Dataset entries
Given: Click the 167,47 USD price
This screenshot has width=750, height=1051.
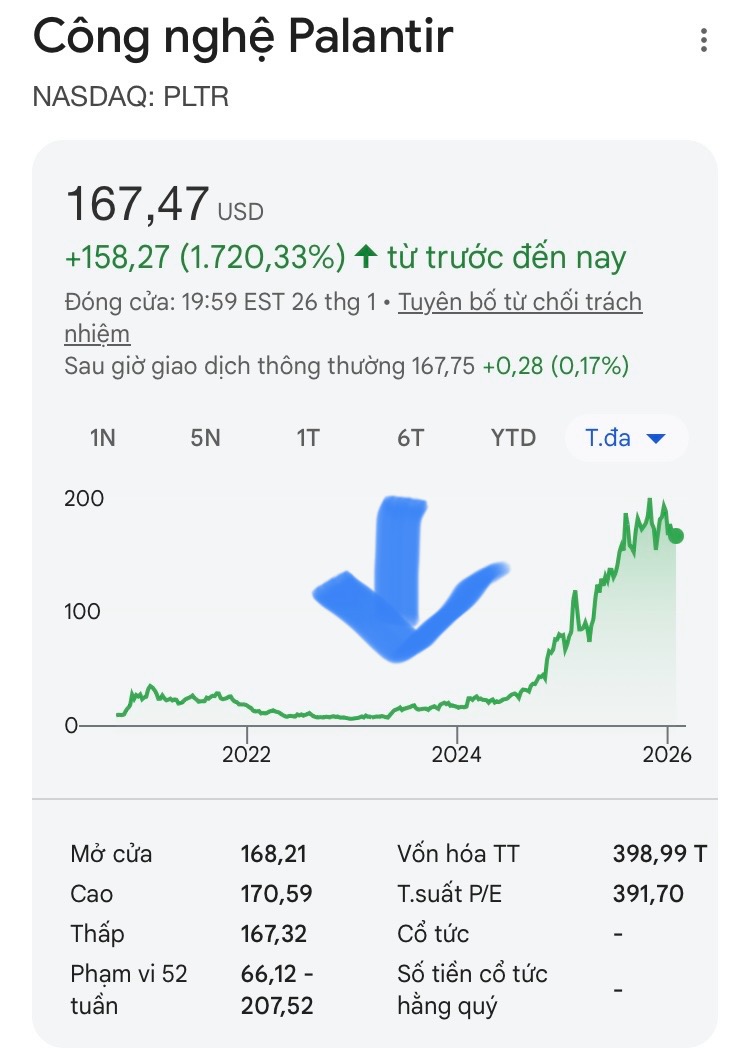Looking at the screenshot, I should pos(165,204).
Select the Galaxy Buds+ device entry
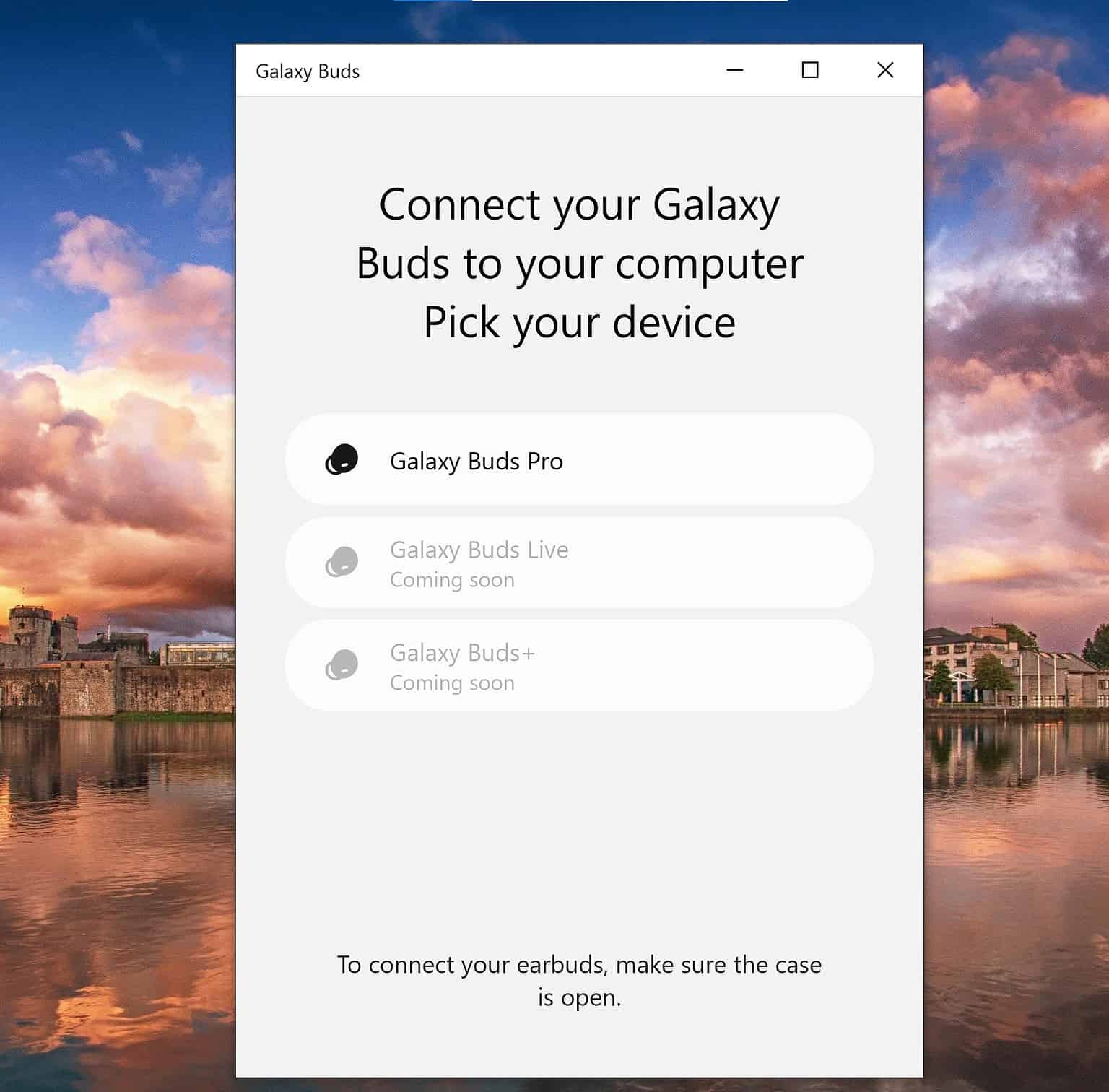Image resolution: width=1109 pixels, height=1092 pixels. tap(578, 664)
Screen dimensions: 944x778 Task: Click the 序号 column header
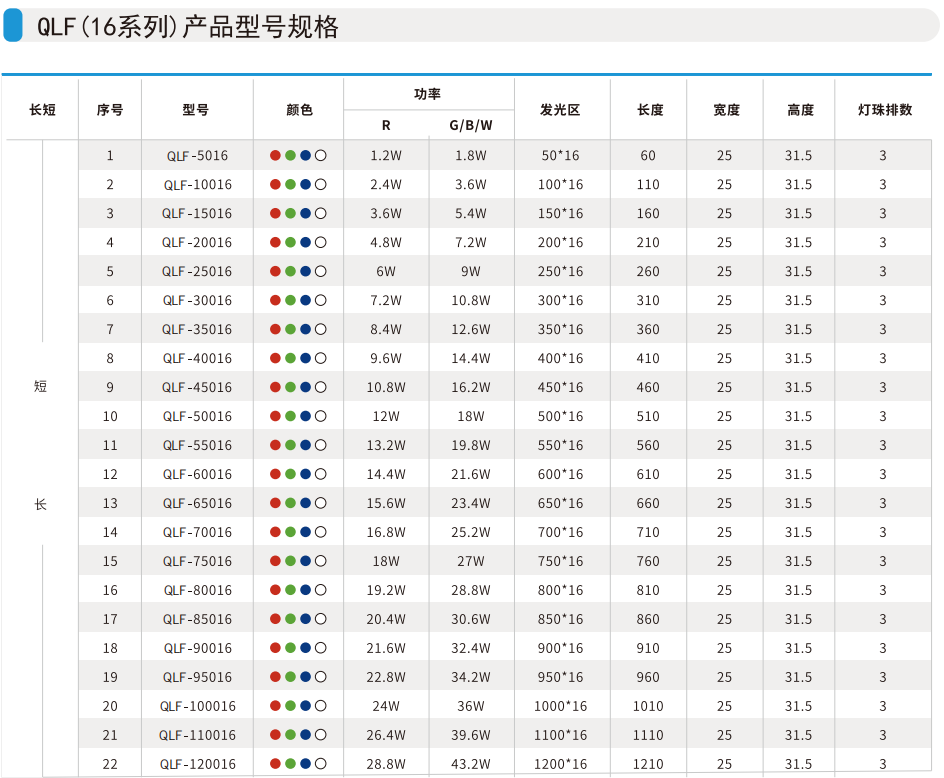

PROBLEM TO SOLVE
Copy every line above in which the string "Click" shows up.

FINAL ANSWER
Given: Click the 167,47 USD price
Screen dimensions: 944x778 Task: Click the 序号 column header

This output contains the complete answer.